I was surprised that people still bothered with travellers cheques in the EU these days, cash is readily available from cash dispensers which are available 24/7. We have had no problems getting cash with the plastic even in places like Morocco and Turkey. I am assuming most people have a bank account these days.

Up until a few years ago we carried Euro Cheques as a back up but never used them. They where fazed out through lack of use.

We use the credit card for all purchases which is paid by direct debit monthly. 

There is only one problem we have encountered and that's the french petrol stations will not except a UK credit card. It's not a problem when you know about it but it could be an embarrassment for the first timer abroad who's got an empty tank on a Sunday when very few stations are open in remote areas.
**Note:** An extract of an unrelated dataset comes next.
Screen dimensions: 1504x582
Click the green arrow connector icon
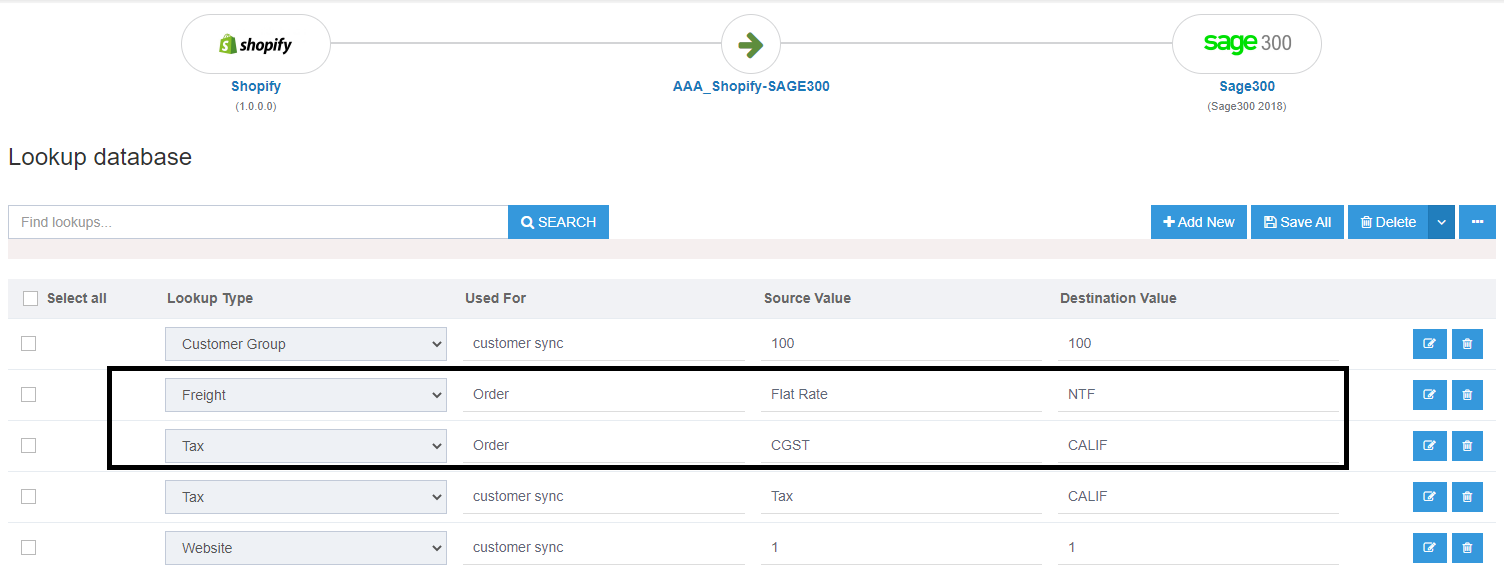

How do you manage your finances while abroad?

Safe travelling

Don


----------



## 88915 (May 10, 2005)

i could have written that myself, Don. Why would anybody bother nowadays with travellers cheques? Credit cards are universally accepted, cash machines are everywhere. 
We get enough cash to start with at home, then use the holes in the wall. The euro has solved a lot of cross border hassle. We have found that the rate of exchange at home (tourist rate) is worse than that used when the cash drawn goes through the bank. Now I know that there are transaction charges to add on, but if you get the cash out in decent quantities, you can end up getting a better overall rate than getting the cash all at home.


----------



## SidT (May 9, 2005)

Ephesus said:


> .
> There is only one problem we have encountered and that's the french petrol stations will not except a UK credit card.
> 
> We filled up 3 times in France recently at 3 different stations and all accepted our credit cards.
> Cheers Sid


----------



## eurajohn (May 9, 2005)

Sid 

I think you'll find what they mean is the automatic 24 Hr. filling stations will not accept an English card; the manned stations have accepted English cards for the last 10 years or so.

John.


----------



## Don_Madge (May 1, 2005)

I did not make it very clear but it should read automatic unmaned stations as John has pointed out.

Another senior moment.

Don


----------



## autostratus (May 9, 2005)

Ephesus said:


> There is only one problem we have encountered and that's the french petrol stations will not except a UK credit card. It's not a problem when you know about it but it could be an embarrassment for the first timer abroad who's got an empty tank on a Sunday when very few stations are open in remote areas.
> 
> Don


It's not just a problem in remote areas, Don.
Most super/hypermarkets with their pumps open on Sunday or Public holidays have only the card pumps available as their is no one in the kiosk.
It is always wise to cater for that when planning weekend journeys and fill up late on Saturday if possible.
If it appears you are likely to be needing fuel on a Sunday then planning a route which gets you onto an Autoroute where fuel is usually available through the kiosk is a safe option.
As a last resort asking a French driver to get you say 30 or 40 euros worth and giving him cash after he's used his card can get you out of trouble.


----------



## peejay (May 10, 2005)

I agree, credit/debit cards are the most hassle free way of paying for goods when abroad, however i think you need to excercise caution as to which card you use. Halifax have recently changed their debit card to visa which i though would be handy for us, but reading the smallprint, if i remember correctly they charge 1.5% on ALL transactions as well as cash advances, so this would work out rather costly. Read the smallprint being the buzzword here..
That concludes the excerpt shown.